I guess I've always had illusions that my kids, especially my oldest daughter, would grow up to be just like me. I don't exactly know where that comes from unless it is some side effect of motherhood. God knows that I am different from both of my parents in alot of respects so why would I think that my children would grow up to be just like me?

We were discussing a topic today that I feel very strongly about. I have shared my feelings about this subject openly and honestly most of my adult life. Therefore, I was shocked to learn that she has a different opinion than mine. Not totally opposed to, just different. It was really the first time that I have been faced with the prospect that she is growing up. She is forming her own opinions and conclusions on the way the world is and how it works. After digesting this conversation a little, I realized that even though I disagree with her viewpoint, I am proud of the fact that she is becoming her own person. She is still young and immature in alot of ways and even if she doesn't want to acknowledge it, she still needs guidance and direction on some things from myself and my husband. But at the same time, I need to be able to step back and allow her the freedom to express herself openly and honestly, even if she disagrees with me, without the fear of judgment or correction.

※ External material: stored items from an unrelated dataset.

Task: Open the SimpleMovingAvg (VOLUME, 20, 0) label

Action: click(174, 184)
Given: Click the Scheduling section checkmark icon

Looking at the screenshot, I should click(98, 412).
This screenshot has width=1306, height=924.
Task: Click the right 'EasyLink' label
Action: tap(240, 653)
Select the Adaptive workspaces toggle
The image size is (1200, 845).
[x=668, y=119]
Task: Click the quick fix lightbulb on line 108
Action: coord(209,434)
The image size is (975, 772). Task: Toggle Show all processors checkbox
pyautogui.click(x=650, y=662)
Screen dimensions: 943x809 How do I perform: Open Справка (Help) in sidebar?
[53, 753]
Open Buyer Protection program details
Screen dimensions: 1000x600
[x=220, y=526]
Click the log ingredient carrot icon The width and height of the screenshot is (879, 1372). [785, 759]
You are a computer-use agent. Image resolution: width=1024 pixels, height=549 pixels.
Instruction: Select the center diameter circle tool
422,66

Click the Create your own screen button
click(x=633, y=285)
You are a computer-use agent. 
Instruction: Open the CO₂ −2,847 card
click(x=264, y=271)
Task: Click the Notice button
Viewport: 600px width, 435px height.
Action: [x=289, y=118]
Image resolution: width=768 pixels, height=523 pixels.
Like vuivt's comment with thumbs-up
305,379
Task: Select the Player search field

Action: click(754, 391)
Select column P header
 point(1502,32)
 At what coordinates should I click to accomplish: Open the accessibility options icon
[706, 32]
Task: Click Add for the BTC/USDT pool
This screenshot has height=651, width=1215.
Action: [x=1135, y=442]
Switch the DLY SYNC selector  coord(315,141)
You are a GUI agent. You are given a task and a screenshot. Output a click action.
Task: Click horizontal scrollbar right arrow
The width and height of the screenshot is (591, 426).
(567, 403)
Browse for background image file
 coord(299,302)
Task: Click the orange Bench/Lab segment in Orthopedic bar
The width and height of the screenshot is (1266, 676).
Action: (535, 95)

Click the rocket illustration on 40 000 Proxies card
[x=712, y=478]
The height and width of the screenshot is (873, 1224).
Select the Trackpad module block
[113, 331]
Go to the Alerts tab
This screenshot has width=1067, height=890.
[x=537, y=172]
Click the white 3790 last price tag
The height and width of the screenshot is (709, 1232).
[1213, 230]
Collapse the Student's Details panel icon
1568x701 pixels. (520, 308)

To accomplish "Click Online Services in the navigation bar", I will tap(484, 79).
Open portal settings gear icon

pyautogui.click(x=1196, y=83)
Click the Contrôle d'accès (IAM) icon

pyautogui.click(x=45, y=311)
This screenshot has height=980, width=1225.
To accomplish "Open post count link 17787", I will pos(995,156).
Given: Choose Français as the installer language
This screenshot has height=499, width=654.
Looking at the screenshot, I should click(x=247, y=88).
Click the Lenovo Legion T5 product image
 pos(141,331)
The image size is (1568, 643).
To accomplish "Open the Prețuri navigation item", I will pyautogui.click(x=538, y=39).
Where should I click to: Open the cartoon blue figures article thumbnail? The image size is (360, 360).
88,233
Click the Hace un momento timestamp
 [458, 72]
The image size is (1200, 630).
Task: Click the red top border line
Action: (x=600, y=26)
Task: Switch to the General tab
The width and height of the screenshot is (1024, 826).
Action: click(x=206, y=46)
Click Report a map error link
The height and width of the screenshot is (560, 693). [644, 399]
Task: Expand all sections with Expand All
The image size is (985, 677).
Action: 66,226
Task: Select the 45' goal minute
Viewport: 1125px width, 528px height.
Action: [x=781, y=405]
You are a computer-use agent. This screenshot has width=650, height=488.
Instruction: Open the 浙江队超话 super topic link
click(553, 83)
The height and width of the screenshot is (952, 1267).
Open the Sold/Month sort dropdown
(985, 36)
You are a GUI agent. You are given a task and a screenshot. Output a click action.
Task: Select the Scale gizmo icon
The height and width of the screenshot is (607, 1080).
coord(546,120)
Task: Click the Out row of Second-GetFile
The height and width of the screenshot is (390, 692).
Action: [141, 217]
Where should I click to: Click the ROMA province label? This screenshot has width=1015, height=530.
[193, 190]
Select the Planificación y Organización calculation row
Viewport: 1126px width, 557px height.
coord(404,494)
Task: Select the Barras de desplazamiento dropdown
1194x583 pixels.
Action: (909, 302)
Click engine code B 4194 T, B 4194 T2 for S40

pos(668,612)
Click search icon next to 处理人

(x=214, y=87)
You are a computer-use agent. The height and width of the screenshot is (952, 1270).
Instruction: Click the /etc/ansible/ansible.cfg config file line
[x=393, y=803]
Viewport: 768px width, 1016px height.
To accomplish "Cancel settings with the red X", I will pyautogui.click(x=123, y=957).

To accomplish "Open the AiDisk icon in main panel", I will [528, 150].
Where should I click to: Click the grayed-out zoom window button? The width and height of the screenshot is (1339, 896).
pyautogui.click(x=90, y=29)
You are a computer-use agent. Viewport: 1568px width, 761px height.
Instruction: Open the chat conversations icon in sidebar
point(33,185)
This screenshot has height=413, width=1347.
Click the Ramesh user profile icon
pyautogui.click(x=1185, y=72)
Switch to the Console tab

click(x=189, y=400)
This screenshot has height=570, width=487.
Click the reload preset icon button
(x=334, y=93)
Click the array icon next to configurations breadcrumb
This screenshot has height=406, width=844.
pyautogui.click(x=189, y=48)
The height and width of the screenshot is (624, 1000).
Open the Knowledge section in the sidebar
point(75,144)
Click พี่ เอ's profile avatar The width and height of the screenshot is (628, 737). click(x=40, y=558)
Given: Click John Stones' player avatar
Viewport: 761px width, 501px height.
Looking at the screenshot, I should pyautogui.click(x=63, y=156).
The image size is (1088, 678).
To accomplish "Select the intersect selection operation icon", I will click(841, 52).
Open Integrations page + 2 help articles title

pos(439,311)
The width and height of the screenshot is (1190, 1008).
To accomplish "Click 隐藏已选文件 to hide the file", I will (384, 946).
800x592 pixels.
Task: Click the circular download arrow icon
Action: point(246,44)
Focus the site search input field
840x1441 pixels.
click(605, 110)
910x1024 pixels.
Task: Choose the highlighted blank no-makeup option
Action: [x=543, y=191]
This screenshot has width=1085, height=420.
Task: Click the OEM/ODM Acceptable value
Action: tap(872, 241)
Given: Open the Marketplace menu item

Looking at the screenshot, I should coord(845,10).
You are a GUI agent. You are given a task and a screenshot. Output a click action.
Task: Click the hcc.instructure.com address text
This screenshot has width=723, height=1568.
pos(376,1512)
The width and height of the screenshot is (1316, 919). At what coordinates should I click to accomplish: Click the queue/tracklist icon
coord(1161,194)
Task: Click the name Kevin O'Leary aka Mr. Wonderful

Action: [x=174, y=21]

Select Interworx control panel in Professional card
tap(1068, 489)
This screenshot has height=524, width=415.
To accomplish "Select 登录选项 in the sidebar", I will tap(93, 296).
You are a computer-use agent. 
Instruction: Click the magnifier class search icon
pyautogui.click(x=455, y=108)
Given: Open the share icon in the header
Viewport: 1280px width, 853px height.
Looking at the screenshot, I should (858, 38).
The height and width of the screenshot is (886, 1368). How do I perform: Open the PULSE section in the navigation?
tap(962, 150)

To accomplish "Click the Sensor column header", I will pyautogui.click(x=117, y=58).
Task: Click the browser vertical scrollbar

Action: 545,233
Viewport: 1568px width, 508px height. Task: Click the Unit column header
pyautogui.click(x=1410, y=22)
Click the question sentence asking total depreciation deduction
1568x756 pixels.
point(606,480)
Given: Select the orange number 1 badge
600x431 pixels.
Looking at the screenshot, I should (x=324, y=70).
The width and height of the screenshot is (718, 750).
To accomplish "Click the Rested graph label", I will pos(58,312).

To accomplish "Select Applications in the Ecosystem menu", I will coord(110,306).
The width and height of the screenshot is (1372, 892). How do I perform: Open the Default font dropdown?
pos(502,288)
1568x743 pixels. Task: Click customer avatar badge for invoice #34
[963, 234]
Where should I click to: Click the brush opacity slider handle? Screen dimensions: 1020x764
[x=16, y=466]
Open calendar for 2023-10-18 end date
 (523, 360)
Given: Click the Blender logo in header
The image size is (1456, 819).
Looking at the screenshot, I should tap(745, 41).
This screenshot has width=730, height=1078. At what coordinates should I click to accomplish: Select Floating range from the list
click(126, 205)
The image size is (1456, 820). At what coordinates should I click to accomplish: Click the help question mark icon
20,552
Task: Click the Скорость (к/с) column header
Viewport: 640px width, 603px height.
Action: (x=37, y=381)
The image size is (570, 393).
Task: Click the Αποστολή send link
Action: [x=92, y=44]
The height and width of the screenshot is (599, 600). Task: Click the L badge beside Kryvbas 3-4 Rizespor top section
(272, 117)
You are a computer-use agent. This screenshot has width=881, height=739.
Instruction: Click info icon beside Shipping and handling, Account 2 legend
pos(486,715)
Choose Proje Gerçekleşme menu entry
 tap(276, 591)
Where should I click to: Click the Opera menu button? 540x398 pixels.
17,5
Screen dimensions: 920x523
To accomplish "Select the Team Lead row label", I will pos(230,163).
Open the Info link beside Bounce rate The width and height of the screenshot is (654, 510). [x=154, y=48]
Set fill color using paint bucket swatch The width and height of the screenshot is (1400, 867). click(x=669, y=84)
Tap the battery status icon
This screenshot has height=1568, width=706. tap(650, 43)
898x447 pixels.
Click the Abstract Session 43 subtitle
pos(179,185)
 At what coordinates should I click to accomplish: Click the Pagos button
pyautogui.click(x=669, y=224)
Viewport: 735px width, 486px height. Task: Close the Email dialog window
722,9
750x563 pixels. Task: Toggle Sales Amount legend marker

This will take some effort on my part, I admit. I don't want to let go. I know this is the way it is supposed to work. We train them for a few short years (too short) and hope to release them into the world as responsible, hard working, well adjusted adults who are ready to make a difference in this world. It's just coming a little too soon for me. In a lot of ways, my influence on her is greatly diminishing. I guess I have to hope and pray that we've done a good job laying the foundation and then the rest will hopefully take care of itself.